Technology is integrated across the curriculum, with iPads in Primary School and laptops required in MYP/DP.

==Curriculum==
Stonehill offers the full IB continuum: PYP, MYP, DP, and the IB Career-related Programme (IBCP) for Grades 11–12. The school emphasises technology integration, project-based learning, and language instruction. Non-native English speakers may participate in English as an Additional Language (EAL) programmes.

==Student body==
The school has approximately 650 students from over 35 nationalities. Faculty members come from more than 15 nationalities. Average class size is 15 in Primary and 16–18 in Secondary. Approximately 20% of secondary students are boarders. The student–teacher ratio is approximately 20:1.

==Extracurricular activities==
Stonehill offers a variety of sports, arts, and cultural programs:

- Sports: swimming, tennis, volleyball, basketball, football, equestrian
- Arts: music (private lessons available), drama, visual arts, performing arts
- Academic: Model United Nations (MUN), science and robotics clubs
- Annual events: cultural festivals, Founder’s Day run, school concerts

==Academic performance and university placements==
Stonehill reports IB Diploma results above the global average, with all graduating students receiving university offers.

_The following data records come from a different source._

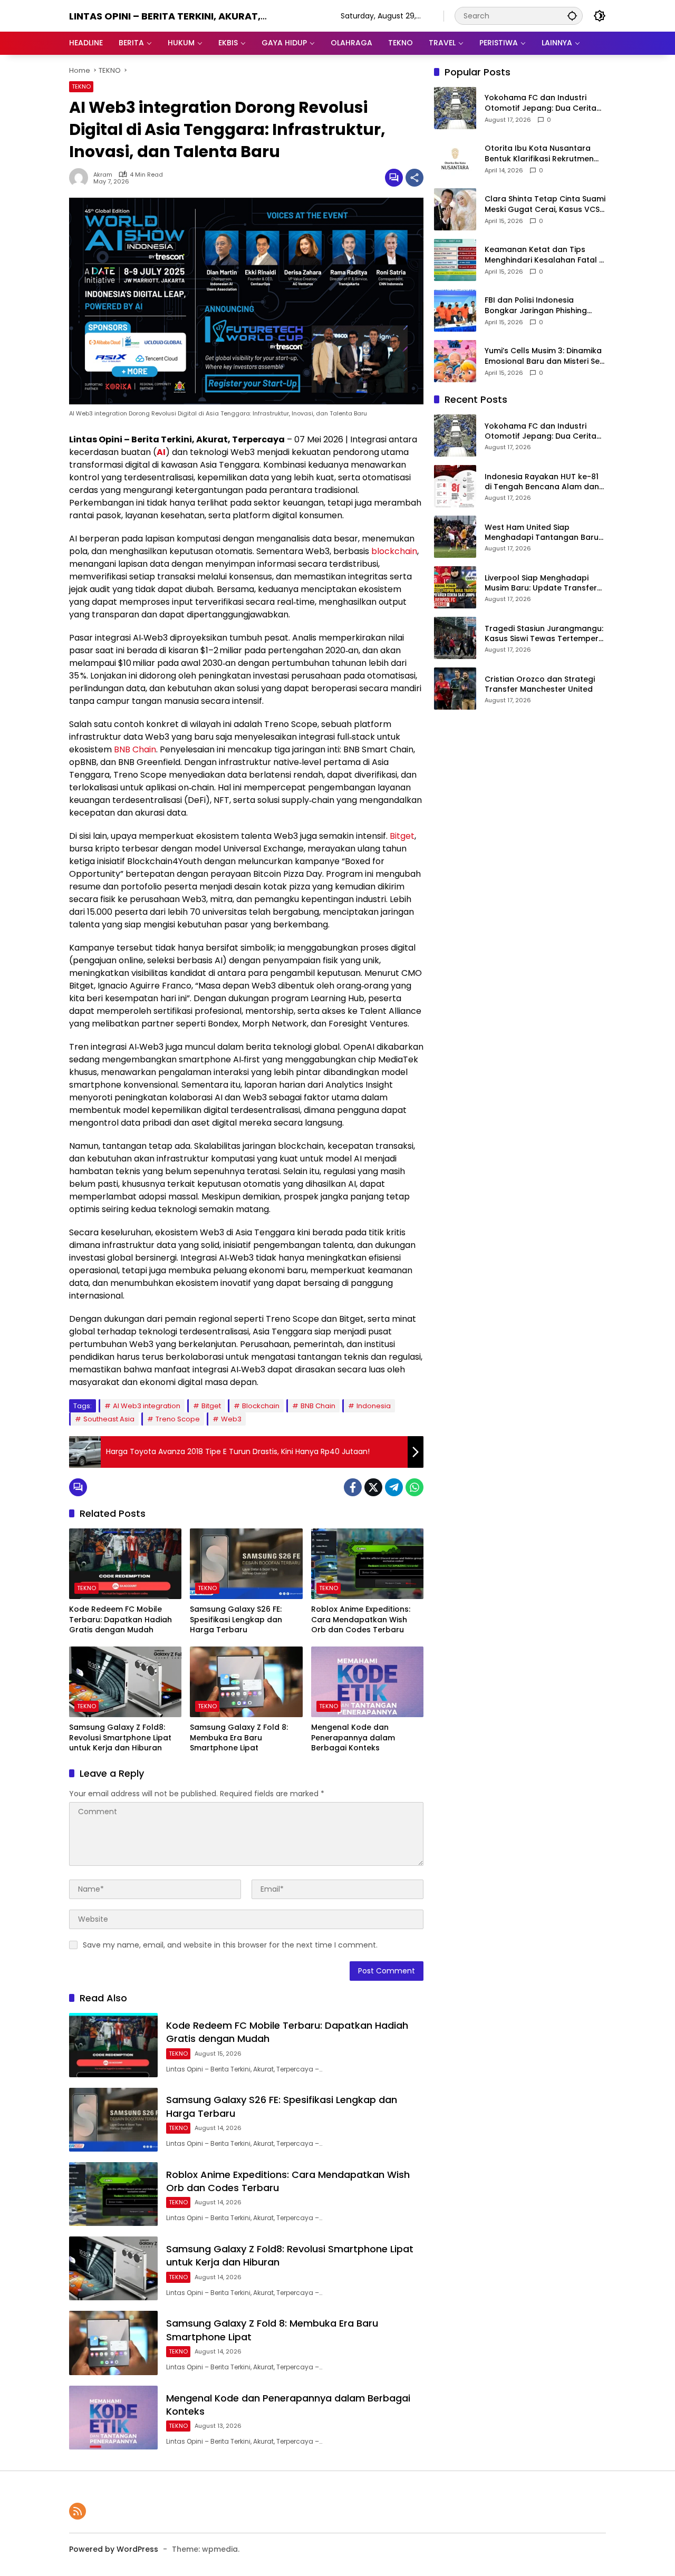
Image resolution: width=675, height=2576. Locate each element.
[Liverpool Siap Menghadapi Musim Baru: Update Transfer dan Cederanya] (455, 587)
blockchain (394, 551)
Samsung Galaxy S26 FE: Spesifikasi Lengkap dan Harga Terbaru (236, 1619)
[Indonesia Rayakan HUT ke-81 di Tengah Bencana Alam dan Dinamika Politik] (455, 486)
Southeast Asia (108, 1419)
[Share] (414, 178)
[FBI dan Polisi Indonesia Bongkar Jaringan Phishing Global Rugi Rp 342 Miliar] (455, 310)
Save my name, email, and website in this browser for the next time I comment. (230, 1945)
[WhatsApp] (414, 1487)
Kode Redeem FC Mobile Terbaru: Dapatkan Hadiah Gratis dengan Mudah (120, 1619)
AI (161, 452)
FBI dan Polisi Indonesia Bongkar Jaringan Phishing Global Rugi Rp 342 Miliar (536, 306)
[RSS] (77, 2511)
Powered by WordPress (113, 2549)
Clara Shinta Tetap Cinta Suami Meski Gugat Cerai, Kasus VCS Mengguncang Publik (545, 205)
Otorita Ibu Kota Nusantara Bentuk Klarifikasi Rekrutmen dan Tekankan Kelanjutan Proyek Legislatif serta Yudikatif (545, 154)
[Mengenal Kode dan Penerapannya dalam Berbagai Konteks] (367, 1682)
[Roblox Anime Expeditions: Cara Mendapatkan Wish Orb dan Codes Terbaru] (367, 1563)
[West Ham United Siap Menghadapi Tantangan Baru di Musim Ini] (455, 537)
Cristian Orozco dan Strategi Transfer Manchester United (540, 684)
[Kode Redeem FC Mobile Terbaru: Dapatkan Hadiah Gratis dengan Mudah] (125, 1563)
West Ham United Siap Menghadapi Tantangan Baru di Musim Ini (542, 532)
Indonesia (373, 1406)
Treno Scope (178, 1419)
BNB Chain (135, 749)
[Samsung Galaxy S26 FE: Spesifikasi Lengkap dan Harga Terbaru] (246, 1563)
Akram (102, 175)
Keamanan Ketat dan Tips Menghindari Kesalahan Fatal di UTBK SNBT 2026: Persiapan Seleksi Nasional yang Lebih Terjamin (545, 255)
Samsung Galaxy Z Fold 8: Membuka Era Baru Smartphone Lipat (239, 1737)
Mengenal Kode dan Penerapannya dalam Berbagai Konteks (353, 1737)
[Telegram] (394, 1487)
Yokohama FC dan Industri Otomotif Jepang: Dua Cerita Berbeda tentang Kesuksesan (542, 103)
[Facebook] (353, 1487)
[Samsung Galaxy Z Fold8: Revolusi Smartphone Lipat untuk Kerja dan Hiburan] (125, 1682)
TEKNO (81, 86)
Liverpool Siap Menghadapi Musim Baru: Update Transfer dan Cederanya (541, 583)
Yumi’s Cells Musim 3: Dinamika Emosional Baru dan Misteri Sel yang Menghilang (543, 356)
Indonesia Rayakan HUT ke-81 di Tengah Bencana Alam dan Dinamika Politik (542, 482)
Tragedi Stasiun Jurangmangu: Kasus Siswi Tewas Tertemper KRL (544, 634)
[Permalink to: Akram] (81, 177)
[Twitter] (373, 1487)
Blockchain (260, 1406)
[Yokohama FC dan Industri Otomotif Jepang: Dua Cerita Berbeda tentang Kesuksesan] (455, 108)
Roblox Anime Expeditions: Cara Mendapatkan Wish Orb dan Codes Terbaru (360, 1619)
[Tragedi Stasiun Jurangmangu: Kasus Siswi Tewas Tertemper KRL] (455, 638)
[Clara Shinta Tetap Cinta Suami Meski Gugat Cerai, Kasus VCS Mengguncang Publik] (455, 209)
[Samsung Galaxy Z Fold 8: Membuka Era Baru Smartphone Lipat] (246, 1682)
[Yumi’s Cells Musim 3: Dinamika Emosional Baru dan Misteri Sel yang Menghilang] (455, 361)
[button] (572, 15)
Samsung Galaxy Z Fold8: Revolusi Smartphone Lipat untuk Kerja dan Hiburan (120, 1737)
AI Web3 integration (146, 1406)
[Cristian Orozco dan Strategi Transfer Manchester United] (455, 688)
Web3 (231, 1419)
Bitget (402, 836)
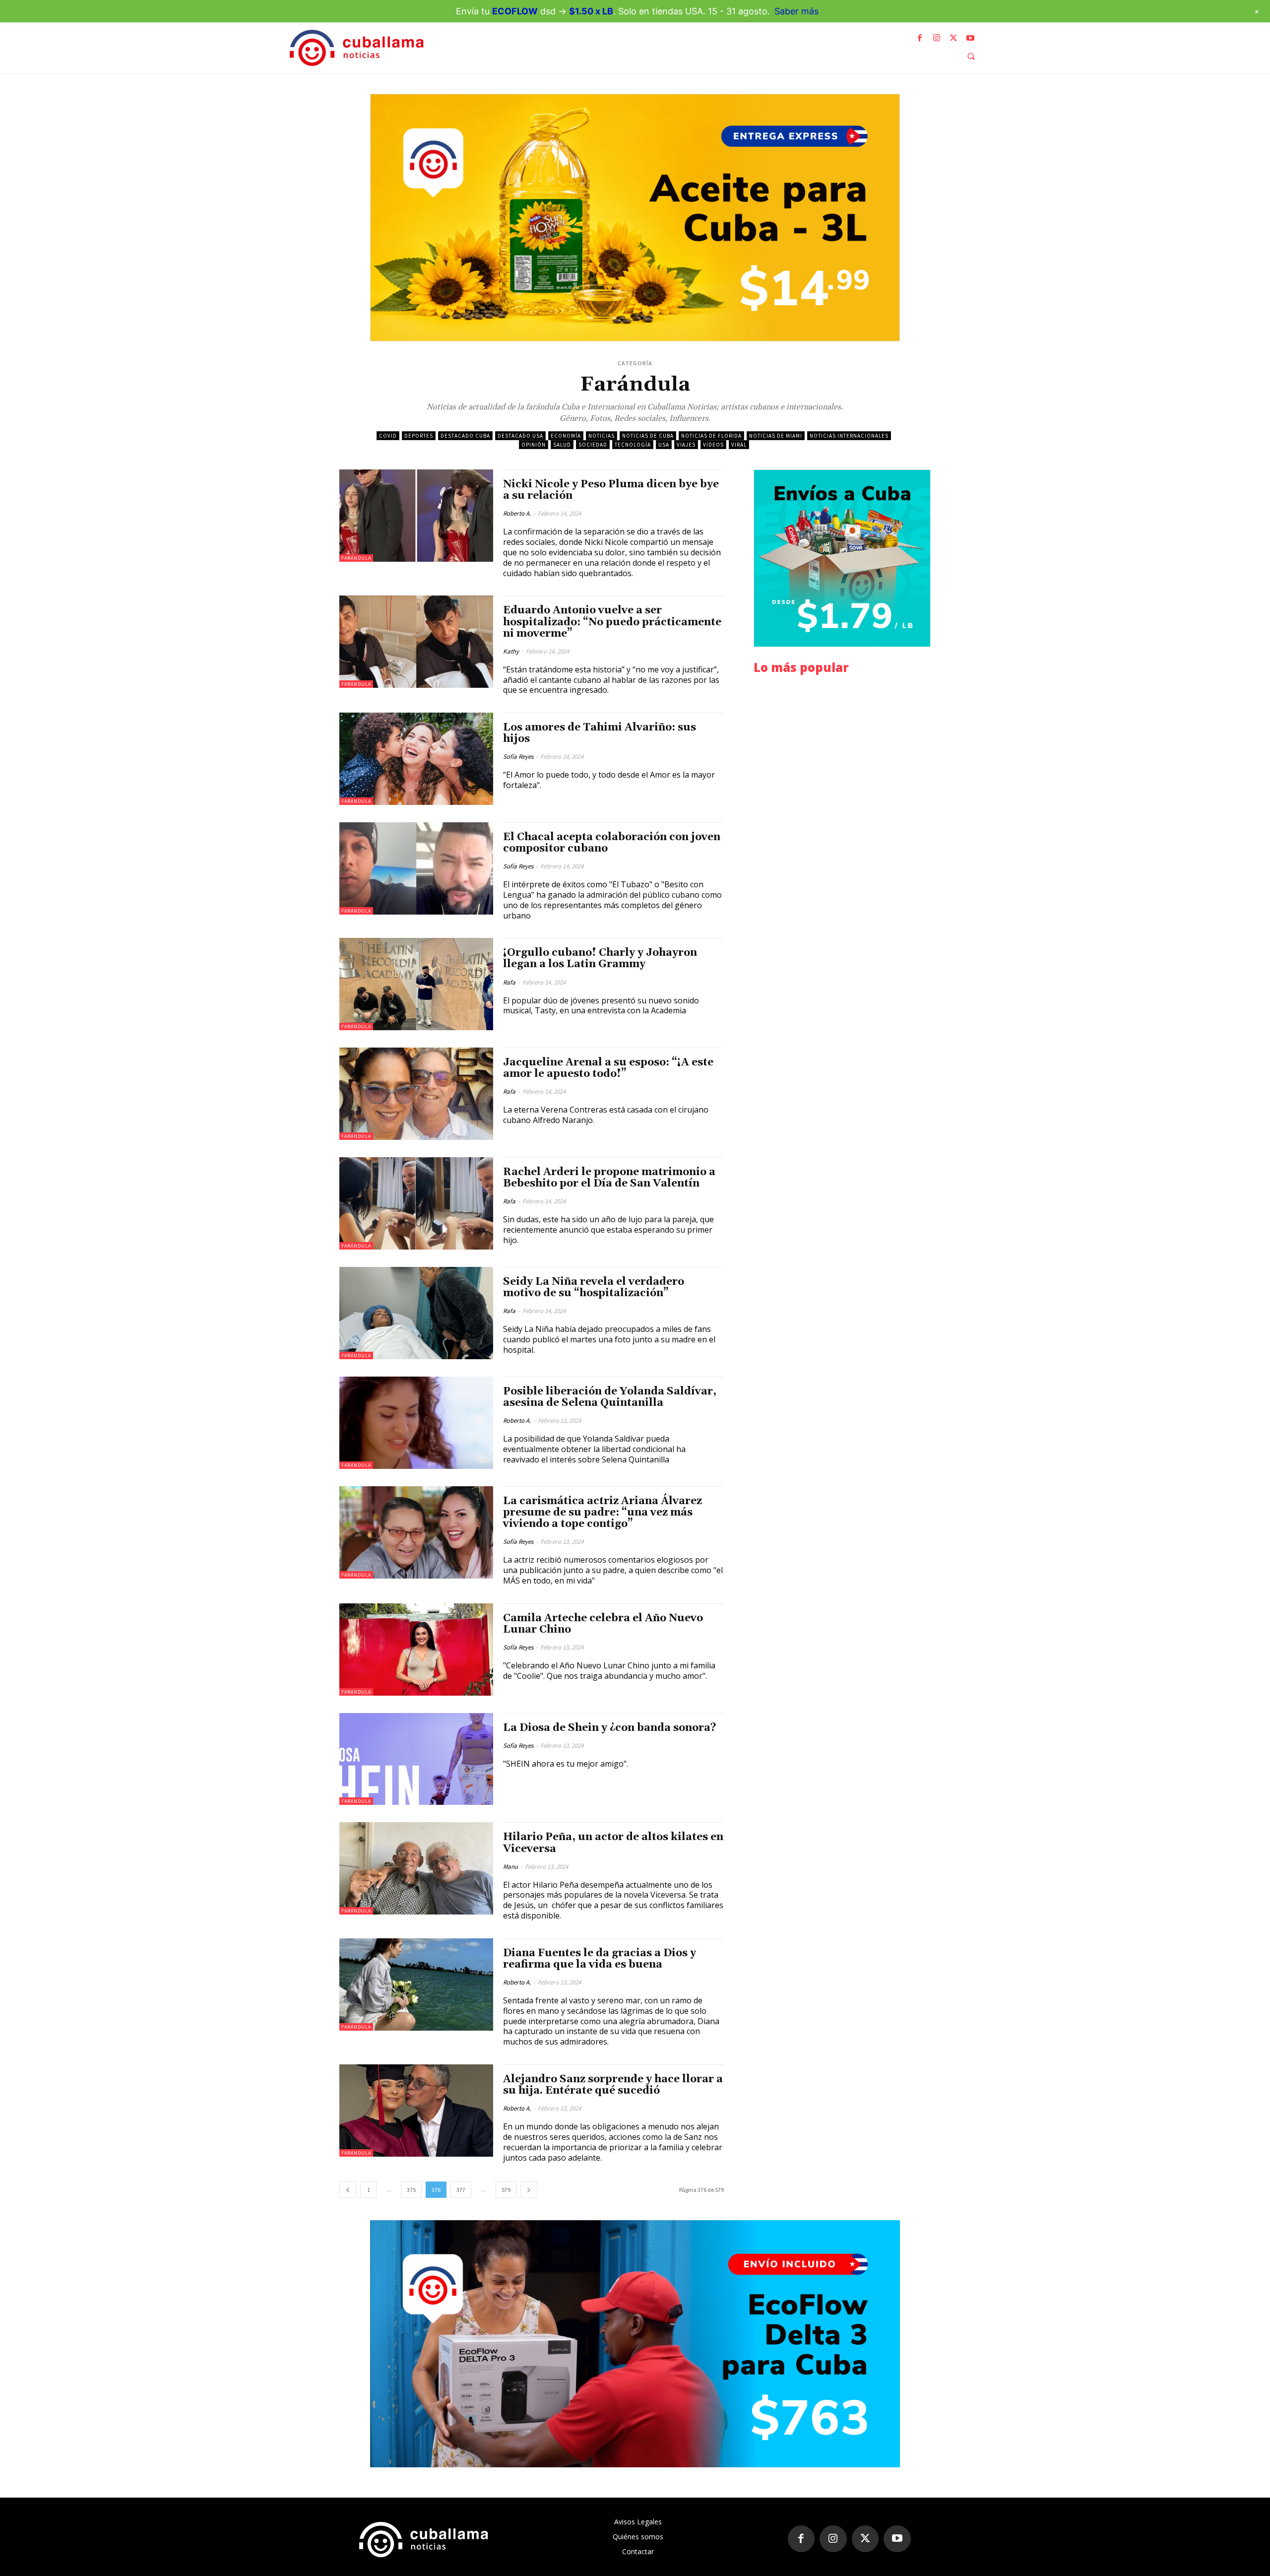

2025 graduates received university offers from 18 countries, including 39 offers from top-50 global universities. Fields of study included engineering, computer science, biomedical sciences, economics, psychology, design, anthropology, finance, and music. Scholarships totalled USD 1.93 million.

2024 graduates received offers from 24 countries, including Imperial College London, London School of Economics, New York University, University of Toronto, University of Melbourne, and Erasmus University Rotterdam. Scholarships totalled USD 2.7 million.